At a breakfast meeting hosted by the local Farm Bureau in Wilcox County, Marshall acknowledged that even he can’t keep up with all the attacks that are being run against him.

“I can’t be running around like a chicken with my head cut off trying to respond to all this different stuff. I just need to stay steady,” Marshall said. “Hopefully people know who I am, what I stand for, that I am not one of these nut cases on both sides.”

Marshall was the first Member in 2008 to release a commercial explaining to voters that while he didn’t like the bank bailout bill, he thought it was necessary. He’s taking the same approach on the stimulus bill.

Marshall told the farm group that if Congress had not passed the stimulus, the country’s gross domestic product would be 11.5 percent lower than what it is today and that about 8.5 million more people would be out of work.

“Most folks don’t understand that, and they’re mad that we had to do it, and I’m mad that we had to do it,” Marshall said. “But we had to do it, and I’ll take my licks, but I’m not going to back off and not do what needs to be done.”

In the end, the race will likely come down to whether voters believe Marshall’s middle path has been an effective one.

“These so-called Blue Dog [Democrats] haven’t had any influence,” said Warner Robins resident and Air Force veteran Bill Thornton. Marshall is “a nice guy, but he’s been quiet too long. I don’t think he has any power or influence in his party.”

Rochelle resident Pete Peebles, who works in the timber business, described Marshall as a “practical, commonsense Congressman.”

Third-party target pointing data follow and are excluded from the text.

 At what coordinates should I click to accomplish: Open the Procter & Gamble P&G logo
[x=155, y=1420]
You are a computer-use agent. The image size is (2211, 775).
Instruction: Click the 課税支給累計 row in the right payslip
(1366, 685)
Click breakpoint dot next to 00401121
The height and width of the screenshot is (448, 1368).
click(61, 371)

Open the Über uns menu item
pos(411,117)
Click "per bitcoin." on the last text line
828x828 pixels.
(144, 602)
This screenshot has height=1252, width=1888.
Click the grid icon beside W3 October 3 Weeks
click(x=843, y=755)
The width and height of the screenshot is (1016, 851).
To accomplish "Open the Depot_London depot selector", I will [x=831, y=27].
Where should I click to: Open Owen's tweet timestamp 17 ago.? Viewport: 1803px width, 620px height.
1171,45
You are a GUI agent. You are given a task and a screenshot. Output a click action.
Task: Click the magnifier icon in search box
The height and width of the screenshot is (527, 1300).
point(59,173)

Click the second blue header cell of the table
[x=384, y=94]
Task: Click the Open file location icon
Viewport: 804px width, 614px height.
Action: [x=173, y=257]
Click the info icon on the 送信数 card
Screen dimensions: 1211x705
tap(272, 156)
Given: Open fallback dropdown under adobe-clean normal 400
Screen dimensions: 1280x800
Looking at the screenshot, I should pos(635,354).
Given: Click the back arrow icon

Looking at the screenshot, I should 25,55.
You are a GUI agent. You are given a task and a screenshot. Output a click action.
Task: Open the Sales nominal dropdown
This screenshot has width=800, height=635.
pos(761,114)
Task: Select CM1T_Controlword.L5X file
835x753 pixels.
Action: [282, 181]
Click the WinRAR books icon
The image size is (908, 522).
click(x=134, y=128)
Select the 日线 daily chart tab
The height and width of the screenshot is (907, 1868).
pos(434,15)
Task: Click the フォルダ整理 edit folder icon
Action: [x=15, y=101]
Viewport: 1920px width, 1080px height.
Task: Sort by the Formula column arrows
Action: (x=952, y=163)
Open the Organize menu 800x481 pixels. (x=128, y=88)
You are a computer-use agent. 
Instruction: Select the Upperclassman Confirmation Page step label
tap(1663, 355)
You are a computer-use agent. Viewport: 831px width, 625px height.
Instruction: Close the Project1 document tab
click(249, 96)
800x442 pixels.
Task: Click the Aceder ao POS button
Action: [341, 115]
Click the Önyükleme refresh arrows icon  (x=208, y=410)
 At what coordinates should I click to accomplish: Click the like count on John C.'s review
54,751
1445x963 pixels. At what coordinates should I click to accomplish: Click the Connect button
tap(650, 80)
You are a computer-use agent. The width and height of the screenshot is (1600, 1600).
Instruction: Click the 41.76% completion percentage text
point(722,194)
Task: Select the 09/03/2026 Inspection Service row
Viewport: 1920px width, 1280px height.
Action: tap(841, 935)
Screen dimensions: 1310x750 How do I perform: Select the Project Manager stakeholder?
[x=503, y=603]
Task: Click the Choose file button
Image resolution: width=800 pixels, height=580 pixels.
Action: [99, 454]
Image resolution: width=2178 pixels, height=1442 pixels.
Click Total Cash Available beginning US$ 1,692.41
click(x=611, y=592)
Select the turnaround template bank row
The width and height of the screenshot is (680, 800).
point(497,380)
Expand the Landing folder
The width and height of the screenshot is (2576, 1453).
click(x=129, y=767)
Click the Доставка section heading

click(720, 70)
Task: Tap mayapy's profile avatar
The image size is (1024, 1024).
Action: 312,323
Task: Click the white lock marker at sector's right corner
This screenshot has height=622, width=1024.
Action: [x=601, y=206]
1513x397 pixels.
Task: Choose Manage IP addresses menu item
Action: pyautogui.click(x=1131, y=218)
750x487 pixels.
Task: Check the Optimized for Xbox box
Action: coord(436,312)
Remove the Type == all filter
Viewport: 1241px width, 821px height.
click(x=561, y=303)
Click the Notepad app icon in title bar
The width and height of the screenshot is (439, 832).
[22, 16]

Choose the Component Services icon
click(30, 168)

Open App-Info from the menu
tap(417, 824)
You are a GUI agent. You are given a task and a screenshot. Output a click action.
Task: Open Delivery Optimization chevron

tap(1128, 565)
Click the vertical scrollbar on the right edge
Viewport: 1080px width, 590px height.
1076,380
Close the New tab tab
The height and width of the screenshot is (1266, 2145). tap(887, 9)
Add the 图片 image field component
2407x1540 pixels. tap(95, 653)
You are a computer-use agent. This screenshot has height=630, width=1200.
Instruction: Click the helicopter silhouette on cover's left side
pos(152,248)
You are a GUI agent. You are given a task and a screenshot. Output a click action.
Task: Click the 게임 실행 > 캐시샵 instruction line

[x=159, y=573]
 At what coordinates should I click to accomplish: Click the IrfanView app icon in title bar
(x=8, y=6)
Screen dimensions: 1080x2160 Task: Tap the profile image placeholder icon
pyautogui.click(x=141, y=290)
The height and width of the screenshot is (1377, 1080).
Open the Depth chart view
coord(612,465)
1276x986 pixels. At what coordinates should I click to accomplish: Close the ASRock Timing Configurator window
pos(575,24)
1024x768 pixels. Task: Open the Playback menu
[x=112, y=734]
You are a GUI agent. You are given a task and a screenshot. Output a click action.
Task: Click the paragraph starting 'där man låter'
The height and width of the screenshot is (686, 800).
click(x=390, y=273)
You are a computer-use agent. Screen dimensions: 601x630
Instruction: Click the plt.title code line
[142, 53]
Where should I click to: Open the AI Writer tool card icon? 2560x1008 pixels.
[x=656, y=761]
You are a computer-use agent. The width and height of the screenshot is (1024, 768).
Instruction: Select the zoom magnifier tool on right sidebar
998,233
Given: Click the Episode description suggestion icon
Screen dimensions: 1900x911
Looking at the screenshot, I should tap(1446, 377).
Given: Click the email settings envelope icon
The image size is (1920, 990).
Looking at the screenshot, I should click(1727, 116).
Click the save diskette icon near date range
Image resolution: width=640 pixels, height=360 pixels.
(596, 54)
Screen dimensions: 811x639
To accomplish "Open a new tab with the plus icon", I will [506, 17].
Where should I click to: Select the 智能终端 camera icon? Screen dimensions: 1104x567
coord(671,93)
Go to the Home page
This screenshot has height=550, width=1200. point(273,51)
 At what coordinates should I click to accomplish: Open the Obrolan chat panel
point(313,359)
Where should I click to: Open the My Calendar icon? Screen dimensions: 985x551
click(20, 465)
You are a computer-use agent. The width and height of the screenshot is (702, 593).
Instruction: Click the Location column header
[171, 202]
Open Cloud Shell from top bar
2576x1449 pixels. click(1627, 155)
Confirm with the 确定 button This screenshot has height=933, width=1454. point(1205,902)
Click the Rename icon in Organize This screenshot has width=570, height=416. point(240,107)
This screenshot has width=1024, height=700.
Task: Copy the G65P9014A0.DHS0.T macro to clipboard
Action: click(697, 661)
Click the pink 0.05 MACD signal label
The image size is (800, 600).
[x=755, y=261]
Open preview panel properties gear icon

Peebles said he is certainly concerned about government spending.

“My granddad said, ‘You can’t drink yourself sober, you can’t spend yourself rich and you can’t borrow yourself out of debt,’” he said.

But Peebles thinks Marshall has taken a stand on the health care reform bill and other pieces of legislation that have unnecessarily increased government spending.

“It’s not his fault it’s going the wrong way,” Peebles said.